Re: [PATCH RFC gmem v1 4/8] KVM: x86: Add gmem hook for invalidating memory

From: Steven Price
Date: Fri Feb 09 2024 - 10:02:36 EST

Hi Sean,

Thanks for the reply.

On 09/02/2024 14:28, Sean Christopherson wrote:
> On Fri, Feb 09, 2024, Steven Price wrote:
>> On 16/10/2023 12:50, Michael Roth wrote:
>>> In some cases, like with SEV-SNP, guest memory needs to be updated in a
>>> platform-specific manner before it can be safely freed back to the host.
>>> Wire up arch-defined hooks to the .free_folio kvm_gmem_aops callback to
>>> allow for special handling of this sort when freeing memory in response
>>> to FALLOC_FL_PUNCH_HOLE operations and when releasing the inode, and go
>>> ahead and define an arch-specific hook for x86 since it will be needed
>>> for handling memory used for SEV-SNP guests.
>> Hi all,
>> Arm CCA has a similar need to prepare/unprepare memory (granule
>> delegate/undelegate using our terminology) before it is used for
>> protected memory.
>> However I see a problem with the current gmem implementation that the
>> "invalidations" are not precise enough for our RMI API. When punching a
>> hole in the memfd the code currently hits the same path (ending in
>> kvm_unmap_gfn_range()) as if a VMA is modified in the same range (for
>> the shared version).
>> The Arm CCA architecture doesn't allow the protected memory to be removed and
>> refaulted without the permission of the guest (the memory contents would be
>> wiped in this case).
> TDX behaves almost exactly like CCA. Well, that's not technically true, strictly
> speaking, as there are TDX APIs that do allow for *temporarily* marking mappings
> !PRESENT, but those aren't in play for invalidation events like this.
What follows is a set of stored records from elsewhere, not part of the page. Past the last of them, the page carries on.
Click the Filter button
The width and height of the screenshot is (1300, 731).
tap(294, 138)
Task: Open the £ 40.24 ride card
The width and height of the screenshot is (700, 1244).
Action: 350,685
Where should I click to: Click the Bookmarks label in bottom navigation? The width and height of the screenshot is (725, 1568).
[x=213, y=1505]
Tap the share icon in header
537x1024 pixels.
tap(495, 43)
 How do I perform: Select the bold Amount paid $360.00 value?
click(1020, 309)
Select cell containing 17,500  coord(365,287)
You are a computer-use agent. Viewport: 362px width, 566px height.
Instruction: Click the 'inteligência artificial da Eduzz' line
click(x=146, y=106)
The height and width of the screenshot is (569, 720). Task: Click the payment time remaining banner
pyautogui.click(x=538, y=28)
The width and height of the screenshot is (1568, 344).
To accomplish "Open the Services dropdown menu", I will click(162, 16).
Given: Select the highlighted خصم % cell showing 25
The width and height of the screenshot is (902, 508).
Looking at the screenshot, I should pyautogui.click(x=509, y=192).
Ok, great I was under the impression they were similar.

> SNP does allow zapping page table mappings, but fully removing a page, as PUNCH_HOLE
> would do, is destructive, so SNP also behaves the same way for all intents and
> purposes.

Zapping page table mappings is what the invalidate calls imply. This is
something CCA can't do. Obviously fully removing the page would be

>> One option that I've considered is to implement a seperate CCA ioctl to
>> notify KVM whether the memory should be mapped protected.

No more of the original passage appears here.